▶ Task
Print every one of the items below word for word, with each line unchanged and in its original order.
** begin Raw data **
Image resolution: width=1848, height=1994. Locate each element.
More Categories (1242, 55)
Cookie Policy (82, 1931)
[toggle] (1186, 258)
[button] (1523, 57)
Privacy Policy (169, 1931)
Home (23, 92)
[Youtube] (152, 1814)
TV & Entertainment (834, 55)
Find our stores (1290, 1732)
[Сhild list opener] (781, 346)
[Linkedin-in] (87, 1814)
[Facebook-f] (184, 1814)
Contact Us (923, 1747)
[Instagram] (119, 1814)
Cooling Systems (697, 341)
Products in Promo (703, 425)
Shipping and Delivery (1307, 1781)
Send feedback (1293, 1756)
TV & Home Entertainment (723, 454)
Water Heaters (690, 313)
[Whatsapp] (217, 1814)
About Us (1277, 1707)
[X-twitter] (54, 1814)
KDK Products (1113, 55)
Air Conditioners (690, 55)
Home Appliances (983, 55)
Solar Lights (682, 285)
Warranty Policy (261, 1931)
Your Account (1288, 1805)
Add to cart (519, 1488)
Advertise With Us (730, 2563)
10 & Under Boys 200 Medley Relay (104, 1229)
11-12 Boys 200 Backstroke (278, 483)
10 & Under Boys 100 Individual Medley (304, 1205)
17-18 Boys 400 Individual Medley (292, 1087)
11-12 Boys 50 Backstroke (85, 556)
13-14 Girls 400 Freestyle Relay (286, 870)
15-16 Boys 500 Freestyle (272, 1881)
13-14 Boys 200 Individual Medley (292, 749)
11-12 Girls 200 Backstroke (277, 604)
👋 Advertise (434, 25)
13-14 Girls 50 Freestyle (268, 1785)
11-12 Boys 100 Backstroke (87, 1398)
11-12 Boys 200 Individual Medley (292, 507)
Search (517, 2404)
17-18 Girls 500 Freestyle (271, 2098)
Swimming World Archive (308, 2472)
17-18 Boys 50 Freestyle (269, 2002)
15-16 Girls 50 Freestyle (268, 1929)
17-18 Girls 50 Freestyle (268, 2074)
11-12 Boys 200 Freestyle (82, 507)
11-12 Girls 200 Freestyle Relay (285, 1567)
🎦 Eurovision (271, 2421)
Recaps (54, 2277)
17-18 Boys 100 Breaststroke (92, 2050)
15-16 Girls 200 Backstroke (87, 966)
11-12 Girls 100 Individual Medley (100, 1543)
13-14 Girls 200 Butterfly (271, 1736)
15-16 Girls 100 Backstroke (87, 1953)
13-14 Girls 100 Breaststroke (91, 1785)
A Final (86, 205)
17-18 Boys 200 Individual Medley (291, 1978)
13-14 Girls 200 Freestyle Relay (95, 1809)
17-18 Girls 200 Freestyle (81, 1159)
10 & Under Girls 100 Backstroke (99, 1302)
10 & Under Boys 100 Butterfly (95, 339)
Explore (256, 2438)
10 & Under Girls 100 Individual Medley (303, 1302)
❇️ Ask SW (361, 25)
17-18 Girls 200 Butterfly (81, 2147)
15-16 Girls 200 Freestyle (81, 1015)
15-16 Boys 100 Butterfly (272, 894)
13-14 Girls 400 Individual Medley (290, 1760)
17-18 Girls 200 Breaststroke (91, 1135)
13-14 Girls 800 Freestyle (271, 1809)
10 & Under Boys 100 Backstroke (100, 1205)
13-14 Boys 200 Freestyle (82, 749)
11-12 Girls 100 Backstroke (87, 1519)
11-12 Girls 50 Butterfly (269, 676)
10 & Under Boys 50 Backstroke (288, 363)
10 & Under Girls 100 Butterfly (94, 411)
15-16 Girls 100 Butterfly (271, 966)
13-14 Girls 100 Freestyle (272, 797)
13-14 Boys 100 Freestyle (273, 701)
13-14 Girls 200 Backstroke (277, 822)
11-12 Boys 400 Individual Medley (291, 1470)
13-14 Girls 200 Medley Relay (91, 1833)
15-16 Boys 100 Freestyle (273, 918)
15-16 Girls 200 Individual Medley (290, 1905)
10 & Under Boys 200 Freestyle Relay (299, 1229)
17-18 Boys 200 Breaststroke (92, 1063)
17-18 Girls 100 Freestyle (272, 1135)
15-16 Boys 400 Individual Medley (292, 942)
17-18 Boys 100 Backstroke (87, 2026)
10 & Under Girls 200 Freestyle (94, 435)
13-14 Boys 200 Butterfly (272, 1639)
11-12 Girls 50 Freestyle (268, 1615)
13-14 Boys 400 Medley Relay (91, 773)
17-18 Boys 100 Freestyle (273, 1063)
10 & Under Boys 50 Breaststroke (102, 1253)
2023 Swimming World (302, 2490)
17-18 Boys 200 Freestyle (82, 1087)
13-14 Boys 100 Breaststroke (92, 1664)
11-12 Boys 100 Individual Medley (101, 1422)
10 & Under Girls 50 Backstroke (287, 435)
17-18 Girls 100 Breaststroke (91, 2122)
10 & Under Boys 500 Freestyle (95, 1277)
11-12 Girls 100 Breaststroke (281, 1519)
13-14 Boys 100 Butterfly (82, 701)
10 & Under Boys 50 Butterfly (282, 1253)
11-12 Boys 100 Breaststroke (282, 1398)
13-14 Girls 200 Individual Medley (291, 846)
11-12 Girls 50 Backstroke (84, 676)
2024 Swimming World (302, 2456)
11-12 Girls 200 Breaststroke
** end Raw data **
▶ Result
Image resolution: width=1848, height=1994. Locate each element.
More Categories (1242, 55)
Cookie Policy (82, 1931)
[toggle] (1186, 258)
[button] (1523, 57)
Privacy Policy (169, 1931)
Home (23, 92)
[Youtube] (152, 1814)
TV & Entertainment (834, 55)
Find our stores (1290, 1732)
[Сhild list opener] (781, 346)
[Linkedin-in] (87, 1814)
[Facebook-f] (184, 1814)
Contact Us (923, 1747)
[Instagram] (119, 1814)
Cooling Systems (697, 341)
Products in Promo (703, 425)
Shipping and Delivery (1307, 1781)
Send feedback (1293, 1756)
TV & Home Entertainment (723, 454)
Water Heaters (690, 313)
[Whatsapp] (217, 1814)
About Us (1277, 1707)
[X-twitter] (54, 1814)
KDK Products (1113, 55)
Air Conditioners (690, 55)
Home Appliances (983, 55)
Solar Lights (682, 285)
Warranty Policy (261, 1931)
Your Account (1288, 1805)
Add to cart (519, 1488)
Advertise With Us (730, 2563)
10 & Under Boys 200 Medley Relay (104, 1229)
11-12 Boys 200 Backstroke (278, 483)
10 & Under Boys 100 Individual Medley (304, 1205)
17-18 Boys 400 Individual Medley (292, 1087)
11-12 Boys 50 Backstroke (85, 556)
13-14 Girls 400 Freestyle Relay (286, 870)
15-16 Boys 500 Freestyle (272, 1881)
13-14 Boys 200 Individual Medley (292, 749)
11-12 Girls 200 Backstroke (277, 604)
👋 Advertise (434, 25)
13-14 Girls 50 Freestyle (268, 1785)
11-12 Boys 100 Backstroke (87, 1398)
11-12 Boys 200 Individual Medley (292, 507)
Search (517, 2404)
17-18 Girls 500 Freestyle (271, 2098)
Swimming World Archive (308, 2472)
17-18 Boys 50 Freestyle (269, 2002)
15-16 Girls 50 Freestyle (268, 1929)
17-18 Girls 50 Freestyle (268, 2074)
11-12 Boys 200 Freestyle (82, 507)
11-12 Girls 200 Freestyle Relay (285, 1567)
🎦 Eurovision (271, 2421)
Recaps (54, 2277)
17-18 Boys 100 Breaststroke (92, 2050)
15-16 Girls 200 Backstroke (87, 966)
11-12 Girls 100 Individual Medley (100, 1543)
13-14 Girls 200 Butterfly (271, 1736)
15-16 Girls 100 Backstroke (87, 1953)
13-14 Girls 100 Breaststroke (91, 1785)
A Final (86, 205)
17-18 Boys 200 Individual Medley (291, 1978)
13-14 Girls 200 Freestyle Relay (95, 1809)
17-18 Girls 200 Freestyle (81, 1159)
10 & Under Girls 100 Backstroke (99, 1302)
10 & Under Boys 100 Butterfly (95, 339)
Explore (256, 2438)
10 & Under Girls 100 Individual Medley (303, 1302)
❇️ Ask SW (361, 25)
17-18 Girls 200 Butterfly (81, 2147)
15-16 Girls 200 Freestyle (81, 1015)
15-16 Boys 100 Butterfly (272, 894)
13-14 Girls 400 Individual Medley (290, 1760)
17-18 Girls 200 Breaststroke (91, 1135)
13-14 Girls 800 Freestyle (271, 1809)
10 & Under Boys 100 Backstroke (100, 1205)
13-14 Boys 200 Freestyle (82, 749)
11-12 Girls 100 Backstroke (87, 1519)
11-12 Girls 50 Butterfly (269, 676)
10 & Under Boys 50 Backstroke (288, 363)
10 & Under Girls 100 Butterfly (94, 411)
15-16 Girls 100 Butterfly (271, 966)
13-14 Girls 100 Freestyle (272, 797)
13-14 Boys 100 Freestyle (273, 701)
13-14 Girls 200 Backstroke (277, 822)
11-12 Boys 400 Individual Medley (291, 1470)
13-14 Girls 200 Medley Relay (91, 1833)
15-16 Boys 100 Freestyle (273, 918)
15-16 Girls 200 Individual Medley (290, 1905)
10 & Under Boys 200 Freestyle Relay (299, 1229)
17-18 Boys 200 Breaststroke (92, 1063)
17-18 Girls 100 Freestyle (272, 1135)
15-16 Boys 400 Individual Medley (292, 942)
17-18 Boys 100 Backstroke (87, 2026)
10 & Under Girls 200 Freestyle (94, 435)
13-14 Boys 200 Butterfly (272, 1639)
11-12 Girls 50 Freestyle (268, 1615)
13-14 Boys 400 Medley Relay (91, 773)
17-18 Boys 100 Freestyle (273, 1063)
10 & Under Boys 50 Breaststroke (102, 1253)
2023 Swimming World (302, 2490)
17-18 Boys 200 Freestyle (82, 1087)
13-14 Boys 100 Breaststroke (92, 1664)
11-12 Boys 100 Individual Medley (101, 1422)
10 & Under Girls 50 Backstroke (287, 435)
17-18 Girls 100 Breaststroke (91, 2122)
10 & Under Boys 500 Freestyle (95, 1277)
11-12 Girls 100 Breaststroke (281, 1519)
13-14 Boys 100 Butterfly (82, 701)
10 & Under Boys 50 Butterfly (282, 1253)
11-12 Boys 100 Breaststroke (282, 1398)
13-14 Girls 200 Individual Medley (291, 846)
11-12 Girls 50 Backstroke (84, 676)
2024 Swimming World (302, 2456)
11-12 Girls 200 Breaststroke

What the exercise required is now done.